■ **Texte donné**:
Historique des Eglises Evangéliques du Grand Havre - Hélène BIOLLEY

Monsieur Rollhaus, homme âgé fort estimé au Havre, demandait instamment à Dieu de lui désigner une compagne pour sa fille, âgée de 17 ans, qui avait perdu sa mère de fort bonne heure. Le Seigneur le conduisit vers elle à Couvet. Dès l'instant où ils se présentèrent sous la galerie ensoleillée de notre maison chacun de nous sut qu'il était exaucé.

Ce fut le 10 Septembre 1880 que j'arrivai avec eux au Havre et que je passai seize années d'un bonheur sans mélange. J'étais comme la fille aînée de cet homme de Dieu et la sœur chérie de son enfant.

■ **Données fournies**:
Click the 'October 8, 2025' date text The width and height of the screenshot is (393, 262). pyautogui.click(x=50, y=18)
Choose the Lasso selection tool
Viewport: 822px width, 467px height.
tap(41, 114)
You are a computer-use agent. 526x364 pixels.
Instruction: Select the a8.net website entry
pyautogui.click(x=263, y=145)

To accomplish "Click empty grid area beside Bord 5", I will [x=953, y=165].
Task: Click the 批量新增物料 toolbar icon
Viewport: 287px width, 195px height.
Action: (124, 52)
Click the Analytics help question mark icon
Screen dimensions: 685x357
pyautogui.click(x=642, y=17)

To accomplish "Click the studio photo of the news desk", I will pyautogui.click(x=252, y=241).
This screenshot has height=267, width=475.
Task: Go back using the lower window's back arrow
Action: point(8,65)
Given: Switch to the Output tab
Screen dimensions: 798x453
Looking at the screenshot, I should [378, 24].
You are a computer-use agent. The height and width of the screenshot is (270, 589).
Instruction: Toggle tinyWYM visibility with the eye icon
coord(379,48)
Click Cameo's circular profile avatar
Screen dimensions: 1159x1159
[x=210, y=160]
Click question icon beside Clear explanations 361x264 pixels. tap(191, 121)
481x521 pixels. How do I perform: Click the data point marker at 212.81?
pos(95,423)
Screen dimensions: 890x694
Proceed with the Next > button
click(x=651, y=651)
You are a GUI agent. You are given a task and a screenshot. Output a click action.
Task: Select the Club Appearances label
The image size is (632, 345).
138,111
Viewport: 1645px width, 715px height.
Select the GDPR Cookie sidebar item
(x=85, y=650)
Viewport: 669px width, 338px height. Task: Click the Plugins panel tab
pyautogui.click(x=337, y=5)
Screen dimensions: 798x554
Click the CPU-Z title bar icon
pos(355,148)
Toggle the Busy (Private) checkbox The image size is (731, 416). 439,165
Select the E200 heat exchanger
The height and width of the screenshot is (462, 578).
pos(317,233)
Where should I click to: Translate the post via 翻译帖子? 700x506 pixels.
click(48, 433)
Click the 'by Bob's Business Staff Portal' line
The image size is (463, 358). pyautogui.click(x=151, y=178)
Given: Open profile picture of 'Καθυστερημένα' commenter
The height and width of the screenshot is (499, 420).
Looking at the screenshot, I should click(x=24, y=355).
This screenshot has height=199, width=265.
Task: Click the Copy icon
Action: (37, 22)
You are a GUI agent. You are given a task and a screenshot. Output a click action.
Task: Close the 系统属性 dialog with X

■ **Consignes de l'exercice**:
(A) Recopiez le récit sur les Églises évangéliques du Grand Havre en commençant à "Historique des Eglises" et en terminant à "qu'il était exaucé.".
(B) D'après le récit sur les Églises évangéliques du Grand Havre, quel âge avait la fille de Monsieur Rollhaus ?
(C) Poursuivez le récit sur les Églises évangéliques du Grand Havre à partir de l'endroit où il s'arrête.
Les données proviennent d'une autre source.

■ **Liste des réponses**:
(A)
Historique des Eglises Evangéliques du Grand Havre - Hélène BIOLLEY

Monsieur Rollhaus, homme âgé fort estimé au Havre, demandait instamment à Dieu de lui désigner une compagne pour sa fille, âgée de 17 ans, qui avait perdu sa mère de fort bonne heure. Le Seigneur le conduisit vers elle à Couvet. Dès l'instant où ils se présentèrent sous la galerie ensoleillée de notre maison chacun de nous sut qu'il était exaucé.

(B) Elle avait 17 ans.

(C)
Vers 1885 nous découvrîmes des réunions méthodistes qui se tenaient dans les bas-fonds. Mademoiselle Rollhaus et moi prîmes des groupes dans l'école du Jeudi du pasteur Gray, et nous y mettions tout notre cœur.

En 1887 Monsieur Gray nous fit faire la connaissance d'un colporteur breton, Monsieur Le Quéré, venu au Havre pour quelques semaines pour visiter ses compatriotes. Nous l'invitâmes à dîner. Il se présenta avec son chapeau rond et ses sabots et nous intéressa vivement par le récit de sa conversion et des persécutions qu'il subissait comme colporteur de la Parole de Dieu dans la campagne bretonne.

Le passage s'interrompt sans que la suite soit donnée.